Asymptotic growth of solutions of $T(n)=T(2n/3 +4)+\Theta(n)$

Question

Well, I am having trouble dealing with this:

$$T(n) = T(2n/3 + 4) + \Theta(n)$$

Usually there is a $n - k$ , and not a "$+ k$"

I guessed a solution of $cn$ but the calculation seems off.

Any body seen a problem that looks like this?

Thanks

Answer 1

You can bound T:

$\exists (n_0, p) \in \mathbb{N} \times (0;1)$ such as: $\forall n \lt n_0 \Rightarrow L(n) = L(2n/3) + \Theta(n) \leq T(n) \leq U(n) = U(pn) + \Theta(n)$ (inequalities in terms of 0-notation)

By master theorem (case $c > \log_b a$), $L(n) = U(n) = \Theta(n))$, therefore $T(n) = \Theta(n))$ (computation when $n < n_0$ is $O(1)$ because $n_0$ doesn't depend on $n$).

Answer 2

Assume that $T(n)\leqslant T(2n/3+4)+cn$ for every $n$ and choose $b$ large enough such that $T(n)\leqslant39cn+b$ for every $n\leqslant12$.

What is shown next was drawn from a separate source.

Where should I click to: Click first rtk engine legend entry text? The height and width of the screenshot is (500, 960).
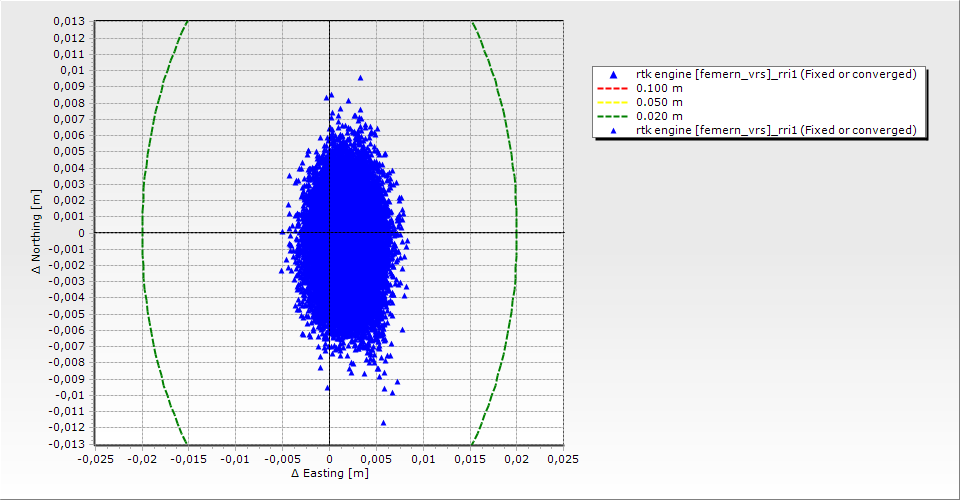point(776,75)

Then, for every $n\geqslant13$, $T(n)\leqslant39c\cdot(2n/3+4)+b+cn=27cn+b+12c\cdot13$, which implies $T(n)\leqslant27cn+b+12c\cdot n=39cn+b$.

Thus, the property that $T(n)\leqslant39cn+b$ is hereditary, in particular it holds for every $n$. Since $T(n)\geqslant c'n$, this yields $T(n)=\Theta(n)$.